How about combining a vehicle that doesn’t use any fuel with special paint technology that cleans itself?
Nissan did so by creating a very special Nissan LEAF electric vehicle that could be considered the “world’s cleanest car.”
Created to demonstrate its potential use in future production vehicles, this Nissan LEAF’s exterior was treated with a specially engineered superhydrophobic and oleophobic paint that is designed to repel water and oils.
Nissan explained the “self-cleaning” paint, called Ultra-Ever Dry, creates a protective layer of air between the paint and environment, effectively stopping standing water and road spray from creating dirty marks on the LEAF’s surface. Nissan said it is one of the first carmakers to apply this technology to a vehicle.
The coating, which is being marketed and sold by UltraTech International Inc., has been undergoing testing by engineers at Nissan Technical Center Europe. The company stated so far it has responded well to common-use cases including rain, spray, frost, sleet and standing water.

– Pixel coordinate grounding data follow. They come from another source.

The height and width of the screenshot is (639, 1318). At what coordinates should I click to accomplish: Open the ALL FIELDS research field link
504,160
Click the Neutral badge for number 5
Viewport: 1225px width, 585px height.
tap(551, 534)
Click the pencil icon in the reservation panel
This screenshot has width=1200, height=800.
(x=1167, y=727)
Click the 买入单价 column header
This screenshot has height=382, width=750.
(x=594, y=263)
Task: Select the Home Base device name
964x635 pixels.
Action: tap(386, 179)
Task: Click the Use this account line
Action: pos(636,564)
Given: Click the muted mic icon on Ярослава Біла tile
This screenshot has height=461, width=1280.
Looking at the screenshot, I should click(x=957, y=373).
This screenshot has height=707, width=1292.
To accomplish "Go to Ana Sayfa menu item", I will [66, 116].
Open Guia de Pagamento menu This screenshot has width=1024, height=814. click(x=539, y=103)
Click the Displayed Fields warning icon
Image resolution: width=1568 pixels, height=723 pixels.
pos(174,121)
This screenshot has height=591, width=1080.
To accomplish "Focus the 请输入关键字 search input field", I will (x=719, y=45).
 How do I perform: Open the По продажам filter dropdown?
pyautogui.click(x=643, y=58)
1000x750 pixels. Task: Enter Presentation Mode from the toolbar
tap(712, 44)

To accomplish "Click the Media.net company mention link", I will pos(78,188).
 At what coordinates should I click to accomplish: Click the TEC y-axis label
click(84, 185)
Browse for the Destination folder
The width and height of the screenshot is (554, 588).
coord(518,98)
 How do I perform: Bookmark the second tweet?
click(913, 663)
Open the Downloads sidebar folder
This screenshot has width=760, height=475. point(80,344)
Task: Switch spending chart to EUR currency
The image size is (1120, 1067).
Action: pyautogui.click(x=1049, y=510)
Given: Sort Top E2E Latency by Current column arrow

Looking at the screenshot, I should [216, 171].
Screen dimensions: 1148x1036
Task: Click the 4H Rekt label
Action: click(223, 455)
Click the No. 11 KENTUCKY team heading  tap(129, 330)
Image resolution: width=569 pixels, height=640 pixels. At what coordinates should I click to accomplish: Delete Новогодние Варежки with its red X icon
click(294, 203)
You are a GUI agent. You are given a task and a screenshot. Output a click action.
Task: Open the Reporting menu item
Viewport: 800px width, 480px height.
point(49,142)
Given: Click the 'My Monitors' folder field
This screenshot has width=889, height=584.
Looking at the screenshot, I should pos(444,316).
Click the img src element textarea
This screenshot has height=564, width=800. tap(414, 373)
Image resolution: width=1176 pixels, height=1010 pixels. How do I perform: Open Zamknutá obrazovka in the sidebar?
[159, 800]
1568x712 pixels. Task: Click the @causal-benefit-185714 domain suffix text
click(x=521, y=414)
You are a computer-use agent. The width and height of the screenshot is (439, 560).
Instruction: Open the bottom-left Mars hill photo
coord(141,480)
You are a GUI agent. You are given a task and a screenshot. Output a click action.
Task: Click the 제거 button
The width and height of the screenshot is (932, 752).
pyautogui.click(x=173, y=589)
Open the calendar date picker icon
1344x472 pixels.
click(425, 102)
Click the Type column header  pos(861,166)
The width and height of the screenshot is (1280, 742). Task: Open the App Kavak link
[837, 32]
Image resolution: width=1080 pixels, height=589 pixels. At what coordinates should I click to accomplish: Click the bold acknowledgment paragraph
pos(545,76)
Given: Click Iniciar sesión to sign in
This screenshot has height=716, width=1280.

While there are currently no plans for the technology to be applied to Nissan vehicles as standard equipment, Nissan said it will continue to consider the coating technology as a future aftermarket option.
For the North American demonstration, the paint is featured on a white Nissan Leaf.
“The 100 percent electric Leaf provides the perfect canvas for this new, advanced paint technology,” said Pierre Loing, vice president, Product Planning, Nissan North America, Inc. “This is one LEAF that never has to stop at gas stations – not even for a car wash.”
For 2015, the Nissan Leaf is available in three trim levels: LEAF S, SV and SL. The EPA estimated driving range for the Leaf on a fully charged battery is rated at 84 miles and MPGe ratings are 126 City, 101 Highway and 114 Combined. The Nissan LEAF can be charged up to 80 percent of its full capacity in 30 minutes when equipped with a quick charge port and using a fast charger.